Quel avenir pour une jeunesse frappée par la désillusion ? .. Par Samar Miled

Les jeunes tunisiens, majoritairement étudiants ou fraichement diplômés, ont de plus en plus tendance à afficher un désir de quitter le pays après leurs études, voire, en plein milieu de leur cursus universitaire. Ils veulent juste partir, coûte que coûte. Rien ne semble les retenir en Tunisie. Rien ne semble plus les intéresser dans un pays où leurs chances de trouver un poste intéressant deviennent minimes. Par « intéressant », on entend : qui paye bien, qui leur offre un salaire leur permettant de vivre un peu après une longue semaine de travail dans une société privée ou une institution étatique qui, souvent, faute de bonnes manières, ne les respecte pas, et les traite indignement. Ce cas de figure s’applique, bien évidemment, à ceux qui ont pu atteindre le Graal, à la suite de leur réussite dans un concours national, ou pour ceux qui, nés sous une bonne étoile, ont décroché un poste quelconque, dans une entreprise quelconque.

Ils rêvent tous d’un ailleurs merveilleux. D’un pays « développé », qui respecte ses salariés, dans lequel la caissière te dit « bonjour » en affichant un grand sourire béat, et dans lequel l’agent de police te colle une amende méritée, sans t’avoir agressé au préalable, ou sans avoir essayé de te soutirer un pot-de-vin ; un pays dans lequel ils seraient traités à leur juste valeur, de la part d’un Responsable RH, responsable, et d’une employée de l’administration, consciencieuse, qui ne s’endort pas au bureau (clin d’œil à notre héroïne nationale qui s’est assoupie à l’Office du Tourisme).

Ils rêvent tous d’un pays dont les routes ne s’effondrent pas à la première pluie : « En hiver, il neige chez eux, et ils trouvent pourtant le moyen d’aller travailler tous les jours à l’heure. » (Avis d’un élève ingénieur).

Ils veulent tous grandir dans une Tunisie qui ne leur vend pas que du rêve :

« Si j’ai un peu de chance, avec mon Master en Lettres françaises, je finirais assistante dans une entreprise qui n’aura besoin de moi finalement, que pour faire la mise en page d’un rapport et répondre au téléphone… » (Avis d’une littéraire très optimiste)

« On a un diplôme, on fait une fête, on cherche du travail, on se retrouve au chômage, on n’a pas d’argent, aucune indépendance financière à 25 ans… Je n’ai encore jamais voyagé, pourquoi voudrais-je donner une chance à un pays qui n’aime pas ses enfants » ? (cri du cœur d’un biologiste, diplômé chômeur).
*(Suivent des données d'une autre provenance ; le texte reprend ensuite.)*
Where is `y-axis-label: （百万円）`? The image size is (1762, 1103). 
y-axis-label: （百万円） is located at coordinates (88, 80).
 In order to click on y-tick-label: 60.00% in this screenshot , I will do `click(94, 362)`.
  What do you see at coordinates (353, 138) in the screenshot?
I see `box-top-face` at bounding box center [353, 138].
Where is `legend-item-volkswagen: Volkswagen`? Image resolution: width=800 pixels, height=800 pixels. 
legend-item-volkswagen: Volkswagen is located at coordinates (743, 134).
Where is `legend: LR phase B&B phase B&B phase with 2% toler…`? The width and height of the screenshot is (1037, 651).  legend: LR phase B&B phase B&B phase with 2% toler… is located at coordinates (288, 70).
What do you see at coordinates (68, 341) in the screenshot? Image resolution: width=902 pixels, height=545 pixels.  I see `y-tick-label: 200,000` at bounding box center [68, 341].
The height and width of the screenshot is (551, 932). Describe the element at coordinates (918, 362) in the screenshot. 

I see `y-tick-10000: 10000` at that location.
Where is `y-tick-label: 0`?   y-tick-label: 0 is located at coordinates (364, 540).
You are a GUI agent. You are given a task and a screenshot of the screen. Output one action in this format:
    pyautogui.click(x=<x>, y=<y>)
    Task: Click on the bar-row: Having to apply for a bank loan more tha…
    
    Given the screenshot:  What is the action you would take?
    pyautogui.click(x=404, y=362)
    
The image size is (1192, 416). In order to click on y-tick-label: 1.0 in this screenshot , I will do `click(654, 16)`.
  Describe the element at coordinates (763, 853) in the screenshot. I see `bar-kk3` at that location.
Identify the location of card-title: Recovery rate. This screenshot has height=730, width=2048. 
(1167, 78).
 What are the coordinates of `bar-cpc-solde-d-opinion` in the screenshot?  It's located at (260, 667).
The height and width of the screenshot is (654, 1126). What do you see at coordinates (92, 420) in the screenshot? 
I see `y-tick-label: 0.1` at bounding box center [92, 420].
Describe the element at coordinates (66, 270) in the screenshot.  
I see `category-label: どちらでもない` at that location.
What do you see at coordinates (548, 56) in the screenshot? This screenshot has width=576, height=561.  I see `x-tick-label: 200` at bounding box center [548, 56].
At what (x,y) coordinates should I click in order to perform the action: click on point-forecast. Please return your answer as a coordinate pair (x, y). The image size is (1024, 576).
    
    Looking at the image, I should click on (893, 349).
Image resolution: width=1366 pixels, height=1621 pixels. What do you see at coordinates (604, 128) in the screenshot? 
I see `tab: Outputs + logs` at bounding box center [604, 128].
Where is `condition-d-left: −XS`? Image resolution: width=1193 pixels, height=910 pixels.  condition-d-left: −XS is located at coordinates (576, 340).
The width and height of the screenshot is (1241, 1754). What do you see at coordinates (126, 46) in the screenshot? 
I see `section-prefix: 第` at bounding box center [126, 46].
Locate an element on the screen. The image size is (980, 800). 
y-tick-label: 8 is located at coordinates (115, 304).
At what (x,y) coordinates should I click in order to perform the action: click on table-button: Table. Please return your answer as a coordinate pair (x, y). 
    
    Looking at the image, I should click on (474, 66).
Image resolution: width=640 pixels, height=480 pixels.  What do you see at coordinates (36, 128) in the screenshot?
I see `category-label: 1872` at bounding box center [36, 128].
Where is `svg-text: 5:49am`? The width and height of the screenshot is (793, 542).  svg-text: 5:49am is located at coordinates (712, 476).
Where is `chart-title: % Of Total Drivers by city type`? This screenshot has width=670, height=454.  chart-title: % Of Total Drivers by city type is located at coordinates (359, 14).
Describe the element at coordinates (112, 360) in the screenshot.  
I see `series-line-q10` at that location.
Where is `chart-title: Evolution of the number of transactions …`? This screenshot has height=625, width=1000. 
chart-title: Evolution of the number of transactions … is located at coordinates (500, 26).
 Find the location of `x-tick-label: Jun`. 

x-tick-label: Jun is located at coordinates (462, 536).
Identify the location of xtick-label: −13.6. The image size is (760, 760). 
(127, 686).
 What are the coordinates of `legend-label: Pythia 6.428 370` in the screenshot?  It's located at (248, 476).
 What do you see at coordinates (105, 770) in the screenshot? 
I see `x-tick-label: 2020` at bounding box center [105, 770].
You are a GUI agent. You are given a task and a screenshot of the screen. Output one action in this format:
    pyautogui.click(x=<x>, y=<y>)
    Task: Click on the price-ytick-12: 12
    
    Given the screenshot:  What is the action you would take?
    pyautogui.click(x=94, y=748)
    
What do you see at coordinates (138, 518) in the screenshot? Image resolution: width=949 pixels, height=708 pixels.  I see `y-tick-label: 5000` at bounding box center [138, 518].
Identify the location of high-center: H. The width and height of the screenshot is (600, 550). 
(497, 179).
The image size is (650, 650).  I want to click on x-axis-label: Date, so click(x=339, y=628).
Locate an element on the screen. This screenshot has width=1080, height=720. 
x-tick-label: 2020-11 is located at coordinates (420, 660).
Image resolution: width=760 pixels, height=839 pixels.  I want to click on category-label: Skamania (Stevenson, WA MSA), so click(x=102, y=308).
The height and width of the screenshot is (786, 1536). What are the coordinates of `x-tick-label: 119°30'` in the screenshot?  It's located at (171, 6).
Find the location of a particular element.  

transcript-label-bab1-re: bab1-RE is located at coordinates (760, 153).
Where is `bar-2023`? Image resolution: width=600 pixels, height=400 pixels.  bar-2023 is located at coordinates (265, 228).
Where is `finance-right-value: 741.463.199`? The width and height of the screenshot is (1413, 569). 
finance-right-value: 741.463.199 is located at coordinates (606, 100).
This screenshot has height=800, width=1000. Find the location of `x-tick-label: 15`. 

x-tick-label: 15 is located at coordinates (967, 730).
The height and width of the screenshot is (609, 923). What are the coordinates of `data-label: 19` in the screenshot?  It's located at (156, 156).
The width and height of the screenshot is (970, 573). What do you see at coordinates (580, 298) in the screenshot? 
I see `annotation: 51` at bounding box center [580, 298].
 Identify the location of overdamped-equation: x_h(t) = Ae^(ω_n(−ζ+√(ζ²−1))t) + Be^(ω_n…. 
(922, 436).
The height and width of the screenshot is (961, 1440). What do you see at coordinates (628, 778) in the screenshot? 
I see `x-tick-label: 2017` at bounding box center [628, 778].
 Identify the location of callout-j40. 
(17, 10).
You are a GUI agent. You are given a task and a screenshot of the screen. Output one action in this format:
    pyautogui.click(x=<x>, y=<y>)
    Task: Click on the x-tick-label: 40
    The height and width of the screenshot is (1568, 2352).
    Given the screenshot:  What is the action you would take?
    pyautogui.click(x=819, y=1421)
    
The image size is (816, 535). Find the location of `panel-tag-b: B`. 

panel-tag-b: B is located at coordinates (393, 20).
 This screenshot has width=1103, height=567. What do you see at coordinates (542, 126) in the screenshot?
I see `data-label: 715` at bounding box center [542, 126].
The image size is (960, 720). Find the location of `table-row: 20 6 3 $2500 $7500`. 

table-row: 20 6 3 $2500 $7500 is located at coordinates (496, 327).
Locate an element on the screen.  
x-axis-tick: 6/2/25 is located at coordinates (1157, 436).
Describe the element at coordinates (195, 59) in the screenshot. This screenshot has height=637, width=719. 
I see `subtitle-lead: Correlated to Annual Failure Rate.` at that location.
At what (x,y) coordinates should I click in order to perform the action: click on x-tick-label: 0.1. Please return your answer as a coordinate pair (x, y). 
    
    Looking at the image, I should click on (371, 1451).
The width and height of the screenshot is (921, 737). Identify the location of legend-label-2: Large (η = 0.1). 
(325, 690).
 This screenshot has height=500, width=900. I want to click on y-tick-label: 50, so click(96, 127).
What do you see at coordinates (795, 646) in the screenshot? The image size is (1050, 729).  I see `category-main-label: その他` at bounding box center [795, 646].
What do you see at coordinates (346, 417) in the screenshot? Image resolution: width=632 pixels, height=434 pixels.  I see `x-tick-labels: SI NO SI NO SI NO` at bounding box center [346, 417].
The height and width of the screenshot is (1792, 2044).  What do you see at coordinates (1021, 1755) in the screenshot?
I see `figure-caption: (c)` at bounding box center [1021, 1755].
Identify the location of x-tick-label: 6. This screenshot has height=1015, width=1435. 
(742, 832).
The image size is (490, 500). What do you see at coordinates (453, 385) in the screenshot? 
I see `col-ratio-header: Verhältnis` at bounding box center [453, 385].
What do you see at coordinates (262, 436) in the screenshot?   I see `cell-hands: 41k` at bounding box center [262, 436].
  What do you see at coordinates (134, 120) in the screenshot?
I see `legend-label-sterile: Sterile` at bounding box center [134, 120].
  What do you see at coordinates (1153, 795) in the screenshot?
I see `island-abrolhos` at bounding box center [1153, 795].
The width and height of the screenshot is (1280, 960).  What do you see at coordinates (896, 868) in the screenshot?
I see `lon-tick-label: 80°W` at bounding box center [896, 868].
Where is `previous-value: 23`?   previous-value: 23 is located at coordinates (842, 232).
Les témoignages susmentionnés sont la preuve que nos jeunes, frappés par la désillusion, deviennent aujourd’hui, incapables d’avancer dans un pays qui a du mal à avancer.

On leur répondra dans ce cas, qu’ils ont le droit de partir, de changer d’ambiance, de gagner de l’expérience à l’étranger, pourvu qu’ils ne partent pas avec l’espoir de rester, mais avec l’envie de rentrer un jour dans un pays qu’ils construiront, parce qu’un jour il les a construits.

Une Révolution est une forme de Renaissance, et pourtant, la Tunisie postrévolutionnaire est en ruines, et personne n’œuvre à la faire renaître ; même ses enfants, qui ont la force mentale requise pour le réaliser, la quittent, pour tomber dans les bras d’une étrangère.

Quand vous partez, et que vous décidez de ne plus revenir, vous êtes ingrats. Vous avez été formés dans un 21ème siècle aux allures moyenâgeuses, on vous l’accorde ; mais ce petit pays à la respiration haletante, vous a offert un toit, quelque chose à vous mettre sous la dent, et quelque savoir à transmettre à vos enfants.

Partez donc un peu, mais rentrez chez vous rapidement, et faites comme ces allemands, chez qui vous voulez aller : construisez sur les ruines, et transformez « la boue en or » (Il leur a fallu à peine quelques décennies pour remettre tout un pays sur pied). Au lieu de rêver à une vie à l’étranger, rêvez à une meilleure route, que vous construirez, à une meilleure école, que vous changerez, à une meilleure ville, que vous respecterez.

Marchez sur les pas de vos parents, qui ont traversé la Guerre et l’Indépendance, qui ont résisté à la misère, à la dictature et à l’ignorance. Au lieu de fuir, restez, au lieu de vous plaindre, bougez. Et même si vous partez, vous verrez que tôt ou tard, vous reviendrez ; parce que cette Tunisie a un je ne sais quoi d’attachant, et où que vous soyez, en dehors de ce pays, vous n’y serez jamais comme chez vous.